- **What to work on**
Please continue the interview about address book imports for referral programs, picking up after its final sentence.

- **Source**
<<<<
Jay Gibb: Yeah, it is crazy and we’ve heard similar numbers. You know, it’s a range. It’s like 40-60 and 5-7, just because we’ve heard it from lots of different companies. And now it’s something that once we have a customer that using it for this and we have a good relationship with them, we’re doing some integration help and support and stuff, I’ll ask them, they do you mind if I come back in three months and can we talk about these two numbers? I’m gonna ask you three months from now what percentage of people who send at least one referral to use the address book function and out of everybody who does send a referral, how many of them came from somebody who used the address book function, right? So the sandwich basically, the bread on the CloudSponge sandwich let’s call it.

Doug Morneau: Yep.

Jay Gibb: Before and after our product is being used, and that’s the number, man. It’s pretty amazing that it’s so effective to just let people select people from an address book without having to leave the website.

Doug Morneau: And I guess that some of that will depend too on how much people love the brand. I mean, if I like your brand, if I’m lukewarm, I’m likely to type in one or two addresses. But if I love, love, love your product or your brand or your service, I want everybody that I can share it with to see it and experience it.

Jay Gibb: Yeah, that’s definitely a big part of it and also the incentives are…depending if you’re B2C if your e-commerce is going to be different from a marketplace and things. But we’ve got a bunch of content on our website around those incentives and how to choose them and how to test them. And the incentives are different for a B2B environment than they are for a B2C environment. And sometimes you’ll find that giving the recipient of a referral an incentive works better than giving the sender of the referral the incentive, right? So there’s a few different things there that matter as well in terms of getting somebody really motivated to use a referral program. So those are things that we get to see what our customers are doing and learn from that. But those aren’t things that we’re actually…we’re not participating in that part of the program. We’re just dealing with the address book integrations.

Doug Morneau: So do you…I mean obviously, you’ve been doing this for quite a while, as you said since 2010. Where’s the low-hanging fruit? Where do you think…because you guys are the leaders in the industry, where do you think there are business opportunities that just aren’t leveraging your technology, could have massive growth?

Jay Gibb: I think the…we’ve obviously been talking about the referral program area already. That’s anybody who got a referral program that’s sort of forcing people to type these email addresses. There’s a massive opportunity for them to try this. And then the other one is for those long recipient lists. For places, as I said like for event invitations, e-cards, fundraising. Do we have tons and tons companies using us for their fundraising promotion interfaces, where without a product like ours, you’re forcing your user to go to Excel or Google Sheets and create a spreadsheet, right? And then you’re teaching them how to export that or save it as a CSV file and then how to upload it to your website. And then we’re dealing with customer support to help people that make mistakes there. So there’s some massive opportunity for companies that are going through that process right now to save money on customer support and to make a lot more people get through that process a lot more smoothly.
>>>>
- **Given data**
<<<<
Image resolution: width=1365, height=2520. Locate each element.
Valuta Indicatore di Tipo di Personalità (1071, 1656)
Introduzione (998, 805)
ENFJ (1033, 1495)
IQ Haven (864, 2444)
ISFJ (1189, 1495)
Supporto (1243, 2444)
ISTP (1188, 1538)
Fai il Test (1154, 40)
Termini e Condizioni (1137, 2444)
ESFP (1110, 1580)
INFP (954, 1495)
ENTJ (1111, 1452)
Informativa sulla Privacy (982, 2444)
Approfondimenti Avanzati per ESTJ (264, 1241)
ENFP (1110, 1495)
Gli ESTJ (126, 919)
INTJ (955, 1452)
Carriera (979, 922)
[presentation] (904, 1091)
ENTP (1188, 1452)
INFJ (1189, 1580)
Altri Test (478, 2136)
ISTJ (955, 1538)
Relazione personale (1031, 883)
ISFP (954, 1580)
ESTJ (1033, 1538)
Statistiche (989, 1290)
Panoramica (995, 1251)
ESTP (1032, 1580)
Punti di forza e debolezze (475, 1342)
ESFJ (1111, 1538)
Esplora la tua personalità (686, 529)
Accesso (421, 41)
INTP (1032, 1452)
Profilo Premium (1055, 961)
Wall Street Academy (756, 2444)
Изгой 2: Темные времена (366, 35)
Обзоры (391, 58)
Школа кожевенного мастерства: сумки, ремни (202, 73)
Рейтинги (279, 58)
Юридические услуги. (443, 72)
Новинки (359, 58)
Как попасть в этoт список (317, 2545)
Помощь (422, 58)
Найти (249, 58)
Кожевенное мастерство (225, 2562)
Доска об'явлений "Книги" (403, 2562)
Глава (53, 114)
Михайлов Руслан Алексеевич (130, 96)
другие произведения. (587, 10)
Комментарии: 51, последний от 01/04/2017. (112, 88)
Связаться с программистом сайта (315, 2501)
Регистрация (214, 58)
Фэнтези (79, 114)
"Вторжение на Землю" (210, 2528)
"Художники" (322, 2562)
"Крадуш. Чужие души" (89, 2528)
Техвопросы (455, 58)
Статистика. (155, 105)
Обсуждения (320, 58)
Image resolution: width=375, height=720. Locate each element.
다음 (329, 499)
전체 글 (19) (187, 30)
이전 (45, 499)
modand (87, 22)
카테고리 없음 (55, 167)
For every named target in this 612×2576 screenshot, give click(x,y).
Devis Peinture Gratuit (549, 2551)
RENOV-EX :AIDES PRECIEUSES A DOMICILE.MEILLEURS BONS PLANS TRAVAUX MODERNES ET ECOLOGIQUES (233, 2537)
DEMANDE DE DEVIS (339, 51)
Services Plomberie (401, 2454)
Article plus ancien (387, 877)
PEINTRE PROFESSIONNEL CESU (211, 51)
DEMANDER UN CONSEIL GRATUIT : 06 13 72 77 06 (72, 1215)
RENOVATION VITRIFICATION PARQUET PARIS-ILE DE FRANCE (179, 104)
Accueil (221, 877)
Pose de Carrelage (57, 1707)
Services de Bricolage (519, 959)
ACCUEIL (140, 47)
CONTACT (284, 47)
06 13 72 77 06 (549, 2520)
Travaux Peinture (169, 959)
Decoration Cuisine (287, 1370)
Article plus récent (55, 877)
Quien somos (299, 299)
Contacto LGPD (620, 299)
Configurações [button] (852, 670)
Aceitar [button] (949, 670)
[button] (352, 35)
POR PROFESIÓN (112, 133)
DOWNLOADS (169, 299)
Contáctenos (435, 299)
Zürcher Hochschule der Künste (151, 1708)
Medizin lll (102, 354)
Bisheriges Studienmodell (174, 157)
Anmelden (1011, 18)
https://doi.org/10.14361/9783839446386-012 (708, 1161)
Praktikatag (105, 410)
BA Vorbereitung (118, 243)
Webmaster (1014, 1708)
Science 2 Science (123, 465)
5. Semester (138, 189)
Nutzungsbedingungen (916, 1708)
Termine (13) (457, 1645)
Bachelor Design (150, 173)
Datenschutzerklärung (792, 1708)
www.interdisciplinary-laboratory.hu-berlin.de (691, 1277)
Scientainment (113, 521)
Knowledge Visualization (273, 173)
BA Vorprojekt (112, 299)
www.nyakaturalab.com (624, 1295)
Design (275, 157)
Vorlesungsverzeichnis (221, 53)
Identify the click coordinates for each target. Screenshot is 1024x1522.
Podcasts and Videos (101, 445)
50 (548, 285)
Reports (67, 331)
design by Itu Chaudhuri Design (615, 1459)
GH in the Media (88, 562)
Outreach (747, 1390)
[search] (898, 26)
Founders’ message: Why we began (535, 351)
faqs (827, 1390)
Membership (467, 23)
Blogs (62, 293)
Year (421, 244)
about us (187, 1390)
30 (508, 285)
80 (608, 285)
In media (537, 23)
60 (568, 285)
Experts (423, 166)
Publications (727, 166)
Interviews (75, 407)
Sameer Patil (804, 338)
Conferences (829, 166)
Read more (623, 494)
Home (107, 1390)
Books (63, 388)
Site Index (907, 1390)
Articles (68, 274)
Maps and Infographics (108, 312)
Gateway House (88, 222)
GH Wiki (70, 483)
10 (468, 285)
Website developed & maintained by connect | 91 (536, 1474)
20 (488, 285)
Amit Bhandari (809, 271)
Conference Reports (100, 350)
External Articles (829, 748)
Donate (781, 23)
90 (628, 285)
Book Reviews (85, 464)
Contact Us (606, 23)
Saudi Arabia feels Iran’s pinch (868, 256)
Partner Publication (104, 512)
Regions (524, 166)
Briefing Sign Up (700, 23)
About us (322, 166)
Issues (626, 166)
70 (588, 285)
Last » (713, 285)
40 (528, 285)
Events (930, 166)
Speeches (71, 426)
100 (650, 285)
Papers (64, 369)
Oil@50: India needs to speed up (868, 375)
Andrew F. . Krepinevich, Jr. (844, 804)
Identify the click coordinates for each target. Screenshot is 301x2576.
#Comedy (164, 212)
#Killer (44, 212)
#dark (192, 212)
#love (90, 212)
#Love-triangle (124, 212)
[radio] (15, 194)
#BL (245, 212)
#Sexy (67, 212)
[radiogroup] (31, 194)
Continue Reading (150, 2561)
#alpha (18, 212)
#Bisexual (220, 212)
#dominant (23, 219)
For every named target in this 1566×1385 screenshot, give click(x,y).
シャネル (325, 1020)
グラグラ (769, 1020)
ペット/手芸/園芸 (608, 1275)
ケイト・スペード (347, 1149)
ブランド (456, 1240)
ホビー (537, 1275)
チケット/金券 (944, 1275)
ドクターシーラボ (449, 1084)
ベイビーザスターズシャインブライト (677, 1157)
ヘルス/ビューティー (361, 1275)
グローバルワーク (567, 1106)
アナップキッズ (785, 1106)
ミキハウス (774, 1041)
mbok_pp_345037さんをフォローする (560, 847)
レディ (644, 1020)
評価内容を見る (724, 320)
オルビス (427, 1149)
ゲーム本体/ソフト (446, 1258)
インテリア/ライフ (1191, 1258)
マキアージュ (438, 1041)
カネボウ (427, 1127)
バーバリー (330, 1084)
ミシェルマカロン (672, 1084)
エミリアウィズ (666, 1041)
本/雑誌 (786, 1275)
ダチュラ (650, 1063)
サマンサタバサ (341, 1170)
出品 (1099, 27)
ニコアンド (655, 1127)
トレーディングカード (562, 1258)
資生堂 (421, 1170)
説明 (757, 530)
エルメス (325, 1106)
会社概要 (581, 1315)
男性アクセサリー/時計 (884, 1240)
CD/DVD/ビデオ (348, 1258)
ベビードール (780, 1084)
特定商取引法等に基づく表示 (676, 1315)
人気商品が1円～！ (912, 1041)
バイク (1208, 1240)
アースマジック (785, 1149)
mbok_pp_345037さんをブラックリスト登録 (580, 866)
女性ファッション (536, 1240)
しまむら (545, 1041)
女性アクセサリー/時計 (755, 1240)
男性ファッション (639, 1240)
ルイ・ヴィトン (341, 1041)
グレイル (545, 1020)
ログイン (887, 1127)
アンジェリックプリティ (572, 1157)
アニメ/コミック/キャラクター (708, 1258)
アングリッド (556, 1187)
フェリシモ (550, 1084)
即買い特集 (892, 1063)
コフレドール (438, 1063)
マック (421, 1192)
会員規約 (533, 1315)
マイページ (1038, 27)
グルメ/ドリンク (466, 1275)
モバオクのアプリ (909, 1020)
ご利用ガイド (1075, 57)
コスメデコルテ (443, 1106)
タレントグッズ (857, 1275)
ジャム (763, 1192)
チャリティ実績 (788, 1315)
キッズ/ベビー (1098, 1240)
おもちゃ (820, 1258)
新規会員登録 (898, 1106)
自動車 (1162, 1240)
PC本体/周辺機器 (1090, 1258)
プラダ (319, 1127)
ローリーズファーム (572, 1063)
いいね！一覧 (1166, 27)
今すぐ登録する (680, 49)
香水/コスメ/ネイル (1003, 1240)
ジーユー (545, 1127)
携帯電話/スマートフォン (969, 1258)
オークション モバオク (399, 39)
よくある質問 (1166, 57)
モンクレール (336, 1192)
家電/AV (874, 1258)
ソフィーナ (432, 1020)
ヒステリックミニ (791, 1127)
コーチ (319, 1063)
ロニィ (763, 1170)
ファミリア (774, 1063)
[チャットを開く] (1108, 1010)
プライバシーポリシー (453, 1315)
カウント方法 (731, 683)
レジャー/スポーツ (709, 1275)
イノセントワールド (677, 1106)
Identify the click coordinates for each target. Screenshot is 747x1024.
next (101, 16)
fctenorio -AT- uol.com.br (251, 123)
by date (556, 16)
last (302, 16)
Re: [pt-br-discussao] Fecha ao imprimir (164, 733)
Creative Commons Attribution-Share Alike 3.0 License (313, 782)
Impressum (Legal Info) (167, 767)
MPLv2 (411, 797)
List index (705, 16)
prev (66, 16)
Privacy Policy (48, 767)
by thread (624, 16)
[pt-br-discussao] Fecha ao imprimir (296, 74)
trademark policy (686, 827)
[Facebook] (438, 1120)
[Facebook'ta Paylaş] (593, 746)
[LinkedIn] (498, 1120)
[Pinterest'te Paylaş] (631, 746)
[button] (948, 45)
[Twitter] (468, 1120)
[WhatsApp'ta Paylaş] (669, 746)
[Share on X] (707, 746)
>>>>
- **Response to this exercise**
Doug Morneau: Now with the change in kind of the mood, if you will in the marketplace around privacy, what else do people need to consider or companies need to consider if they’re looking at implementing a strategy like this?

Jay Gibb: So, the most important thing, I think, is to be very careful with what you do with the email addresses that you’re being given. In the past when things were a little bit looser, companies would sort of create like a ghost account for these people that were referred. And so they would store that email address in their database and they would sort of…LinkedIn famously continued to email those people when they shouldn’t have. And so you have to remember that these email addresses that you’ve received from your user weren’t given to you by the data subject. They weren’t given to you by the person who actually owns that email address.

Doug Morneau: Right.

Jay Gibb: And so you need to behave in a way where you’re an agent of your user. You’re performing a function that they’re asking you to perform. In other words, I want you to email my friend please and you do that once. You do it only when that user is present on your website. You don’t do it after they’re offline after their session is over. Do it just like…treat it the same way as if that person was sending their friend an email through a normal email client.

Doug Morneau: Sure.

Jay Gibb: Right?

Doug Morneau: Yep.

Jay Gibb: Send the email, do what your user is asking you to do, and then obliterate all memory of that email address. Don’t keep it in your database. Don’t continue to email that person. Don’t be creepy basically. Just do what your user asked you to do and then move on. And I think as a general principle, if you sort of follows that high-level rule, you’ll be okay.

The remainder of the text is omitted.